South Africa’s largest labor group warned that farmworkers in Western Cape province may resume violent strike action after the government said it couldn’t meet a Dec. 4 deadline to review minimum wages.
Protests that claimed the lives of two people swept across the province after farmworkers in the grape-growing De Doorns region went on strike on Nov. 6 for higher pay. Calm has been restored to most towns since Nov. 17, after the Congress of South African Trade Unions brokered a two-week suspension of the strike pending a minimum-wage review.
Under South African law, the government can only legislate new minimum wages from April when the prevailing rates will have been in place for 12 months, Labor Minister Edna Molewa told reporters today in Pretoria, the capital. Public hearings on the issue are under way and will end on Dec. 13, she said.
Cosatu said the minister was undermining the negotiating process and needed to do more to meet worker demands for the minimum daily wage to be increased to 150 rand ($17) from 70 rand so that further strikes are avoided.

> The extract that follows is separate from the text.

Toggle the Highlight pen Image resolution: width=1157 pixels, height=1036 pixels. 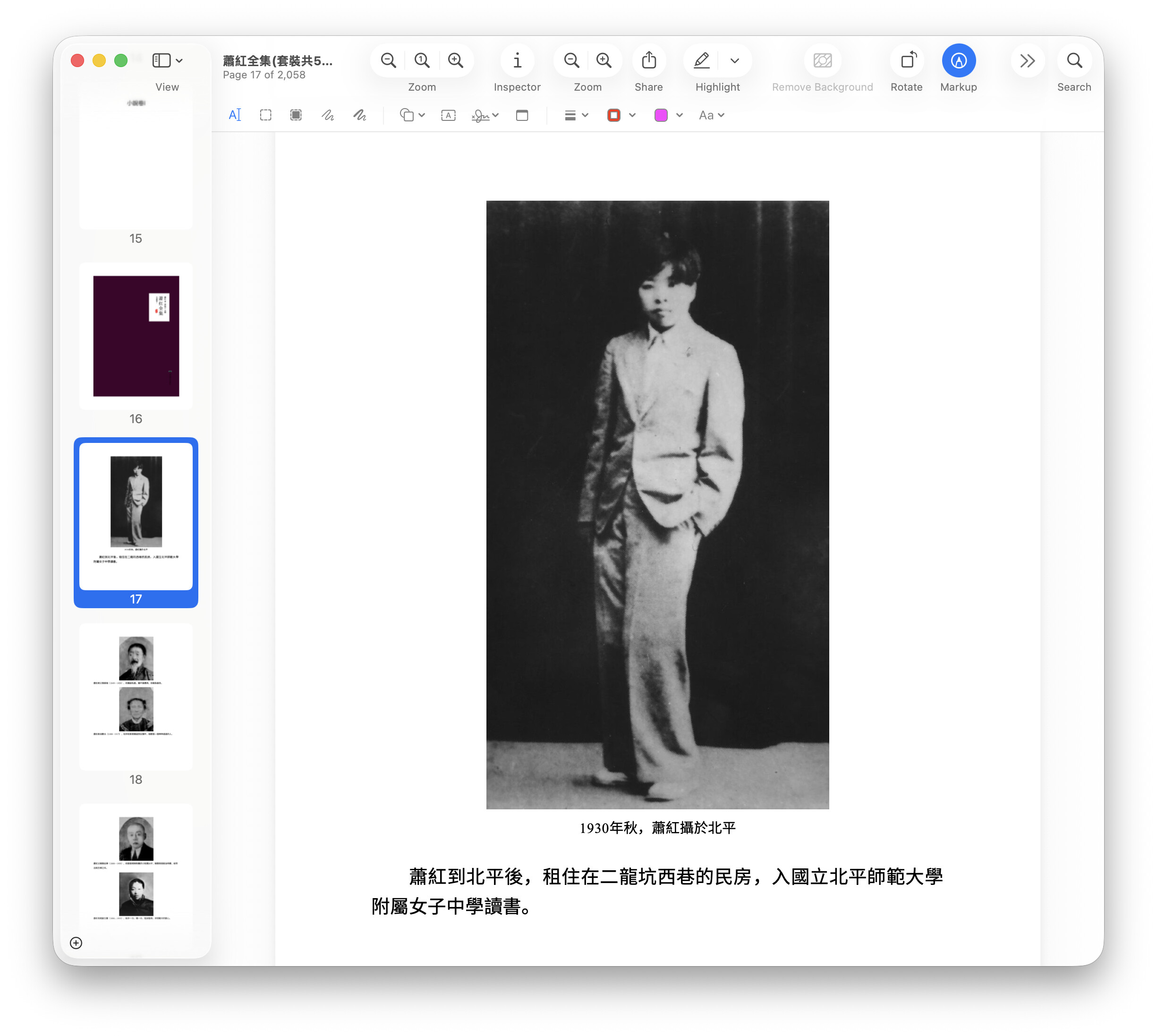tap(701, 60)
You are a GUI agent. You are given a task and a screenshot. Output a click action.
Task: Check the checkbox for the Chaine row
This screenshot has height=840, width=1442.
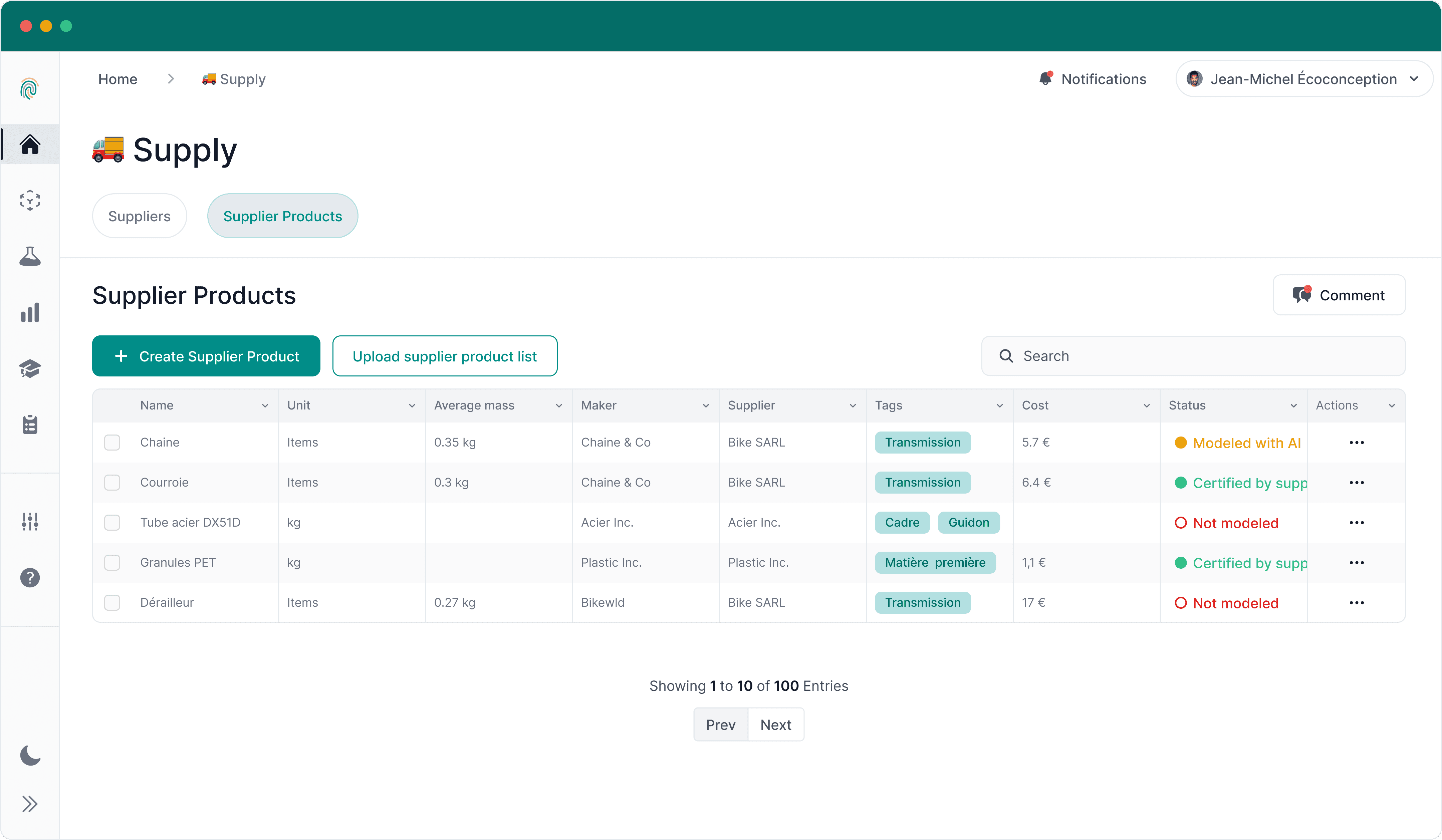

A resumption of the strikes “can set back labor relations on farms by decades and could see a reversal to the low-level civil war we all witnessed on farms a few weeks ago,” Cosatu said in an e-mailed statement. “The entire country saw the desperation and anger of the workers against these low wages.”
Agriculture makes up about 2.1 percent of South Africa’s gross domestic product directly, and farms produce about 6.5 percent of the country’s exports, including wine, citrus fruit, corn, grapes, sugar, apples and pears.
The protests have already caused about 120 million rand in damages, with grape growers hardest hit, according to AgriSA, the main farmers’ group.